"誤解とすれ違いの果てのカオス"『レジェンド・オブ・フラッシュ・ファイター 格闘飛龍』

 DVDで鑑賞。『方世玉』シリーズ!


 人格者の父と武術の達人の母を持つ方世玉は、街に最近越してきた富豪・雷虎の娘をそれと知らず助けることに。街で信望を得られない雷虎は、娘をだしに婿取りの武術大会を企画。武術の達人たる妻を倒せば娘をやる、とおふれを出す。野次馬根性で参戦を決める方世玉だが……。一方、時の清王朝は抵抗組織「紅花団」の暗躍を怖れ、新たな総督をこの地に送り込み、彼らの連判状を手に入れようとしていた……。

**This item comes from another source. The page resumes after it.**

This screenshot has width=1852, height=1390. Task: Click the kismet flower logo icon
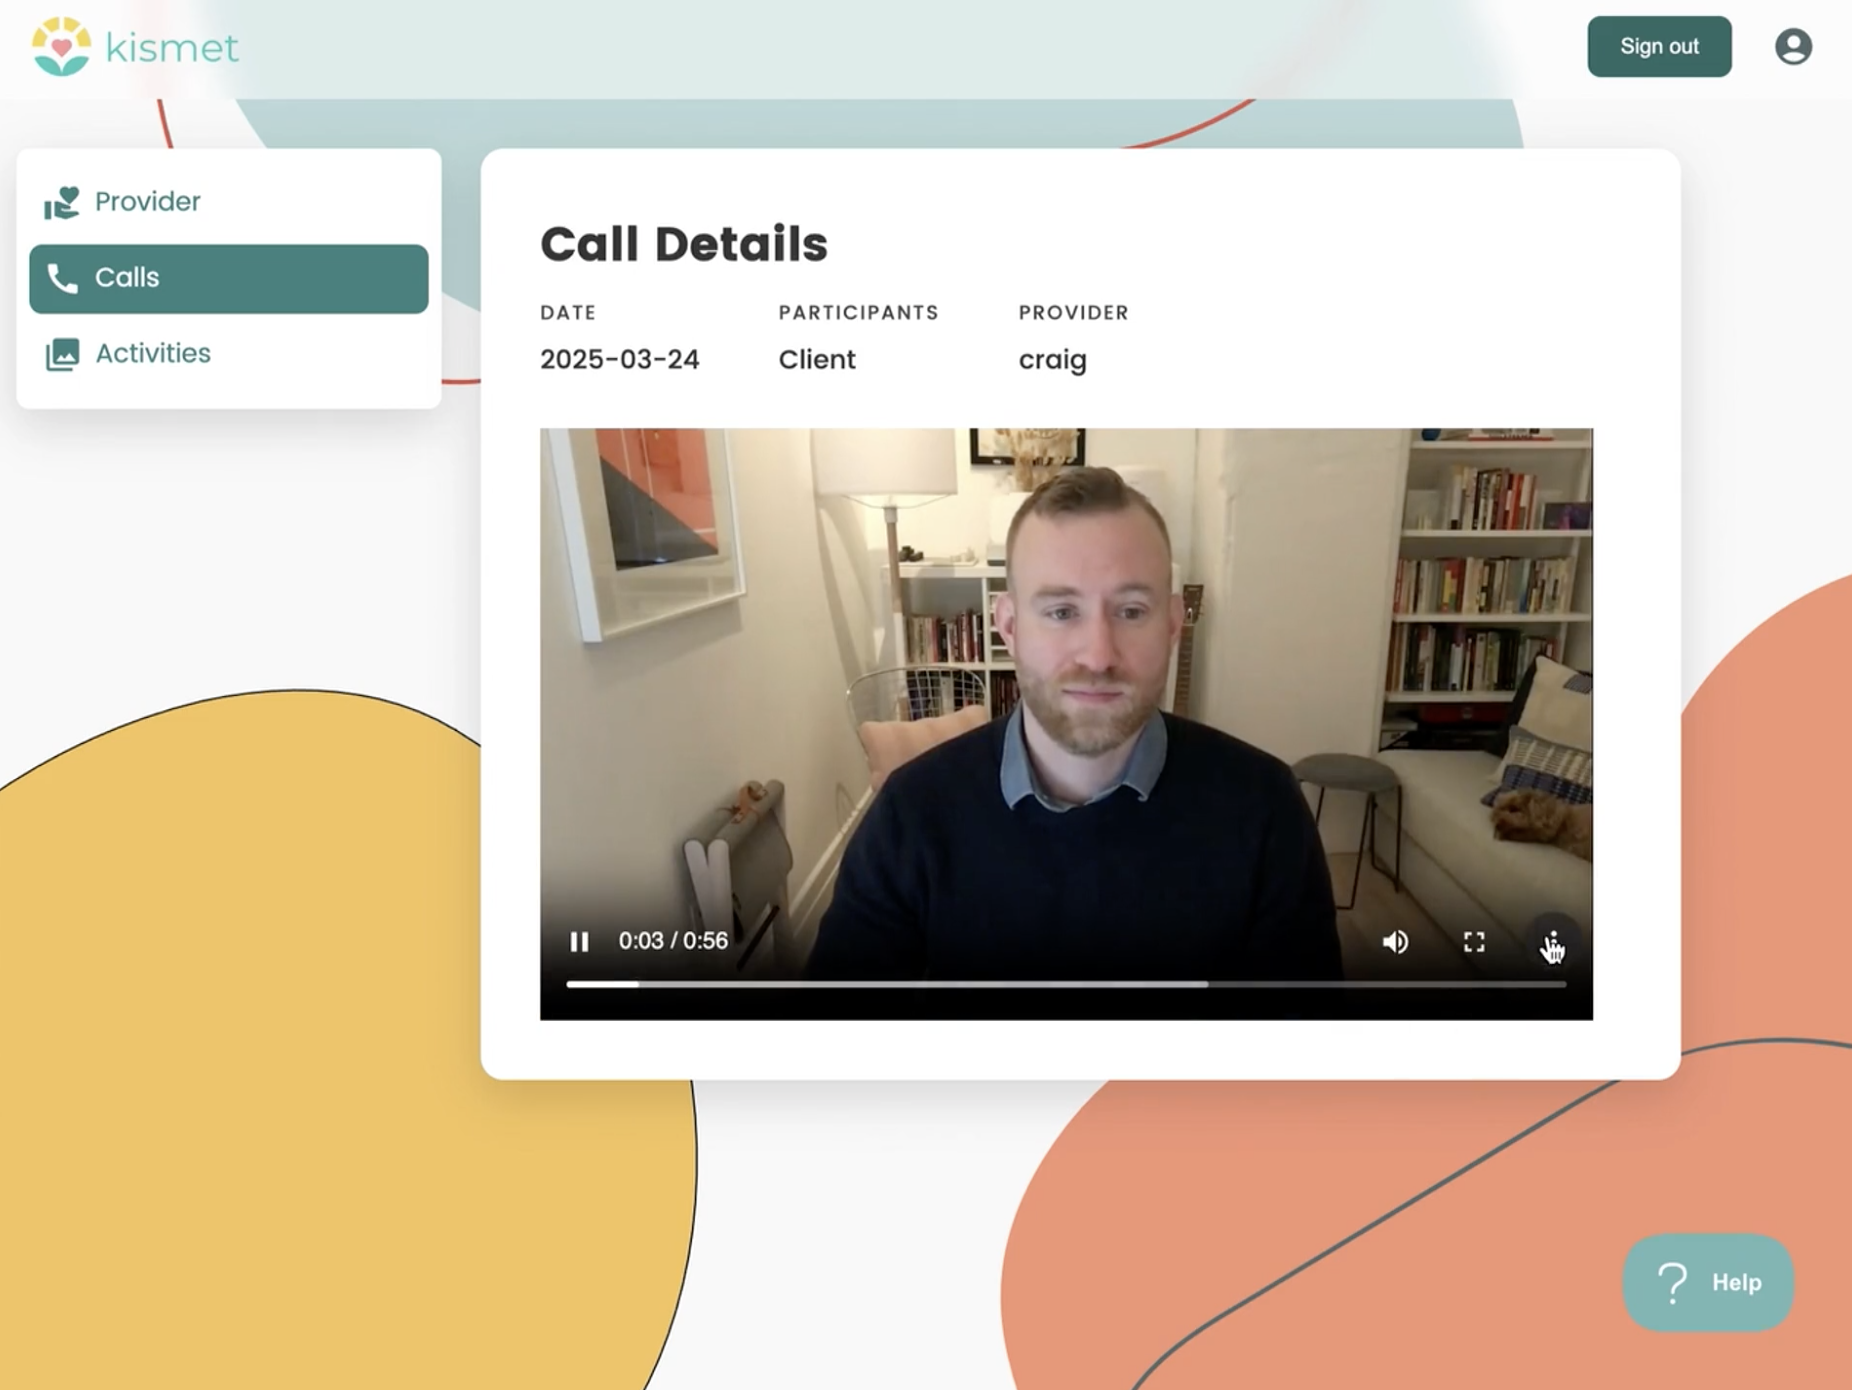point(62,47)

 武侠小説の英雄を主人公にした、ジェット・リー作品では珍しくシリーズ化した作品の第一作。武術指導はコーリー・ユン。ちょうど『ワンス・アポン・ア・タイム・イン・チャイナ』シリーズの後期に重なって撮られている。弁髪のままでも撮れるから、ということなのかな……?

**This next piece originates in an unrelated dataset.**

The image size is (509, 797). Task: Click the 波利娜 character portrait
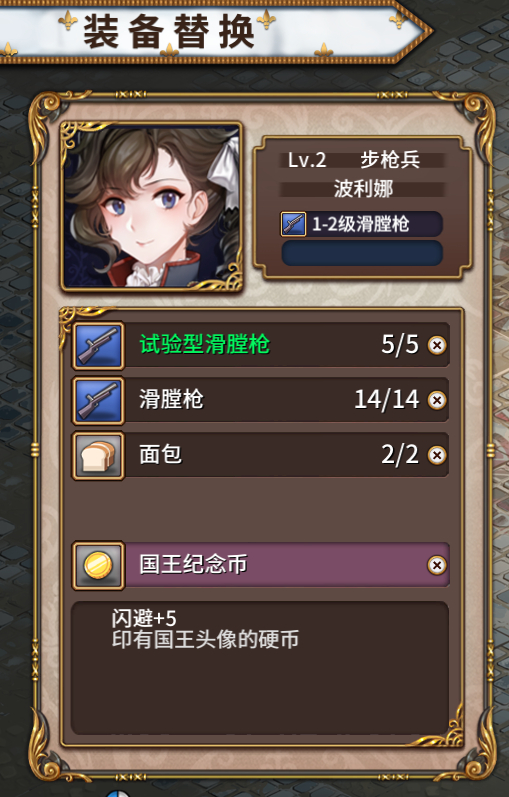point(152,206)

 清朝による支配と、その転覆を狙う「紅花団」の対立が軸……なんだが、ジェット先生演ずる方世玉が、街で富豪の娘ミッシェル・リーと出会う話と、その婿取りの武術大会に参戦する話が序盤から延々と続き、なかなか本筋に移らない。コメディテイスト強めのワイヤークンフーで、ここらへんは香港映画のいつものごった煮感覚。
 ジェットとミッシェル・リーが出会ってるけどお互いに素性は知らない、武術大会にジェットが出てきてもミッシェルが逃げ出しててすれ違い、身代わりに立てられた不細工な侍女の顔を観てしまったジェットが勝利目前で棄権、という説明するのも大変なややこしいシークエンスにもどかしい思い。さらに棄権したジェットの行動にプライドの傷ついた師にして母ジョセフィン・シャオが男装してジェットの兄を名乗って乗り込み、それまで戦ってたミッシェル・リーの母役のシベール・フーと熟女対決を展開するというカオスを極める展開に突入! 武術大会で娘をゲットするのにその母親と戦う、という流れもすごいんだが、映画はさらにそこを超越して大変なことになっていく。この手のカンフーものは、だいたい嫁の方が強いような気がする。


 誤解とすれ違いによる恋愛劇はこの後も延々引っ張るが、こっちが一段落ついたところで、やっと本筋が動き出す。実はちょこちょこと伏線も張られていたんで、ベタベタだからってうっかり見ていてはいかんのだ。


 清朝の総督として登場するのが……出た! チウ・マンチェク! この後、ジェット先生が去った後の『ワンチャイ』シリーズを引き継いだりと大活躍し、『ブレード 刀』にも主演。今作が映画デビュー。非情の使い手としてジェットと棒術戦、カンフーバトルを繰り広げる。
 クライマックスでは、狭い床下に入り込んで、低い姿勢での攻防……頭がぶつかったりして……あれ……?……これって『エクスペンダブルズ』のジェット・リーVSドルフ・ラングレンと同じじゃないですか! 武術指導が同じ人なので、こういう過去の名作からも流用がされてるのだな。


 原作がそうなのか? 登場人物が多く、やや群像劇的。ジェット・リーは主役だが、数多いキャラの一人でもある印象。最後に美味しいとこを持ってく人が出て来る辺り、オレ様映画ではないのだよね。ここらへん、続編がどうなってくるのか楽しみ。
 総じて『大地無限』『新・少林寺伝説』の方が単品としてはまとまってて上かな……。続編込みで評価すべきかもしれないので、保留しとこう。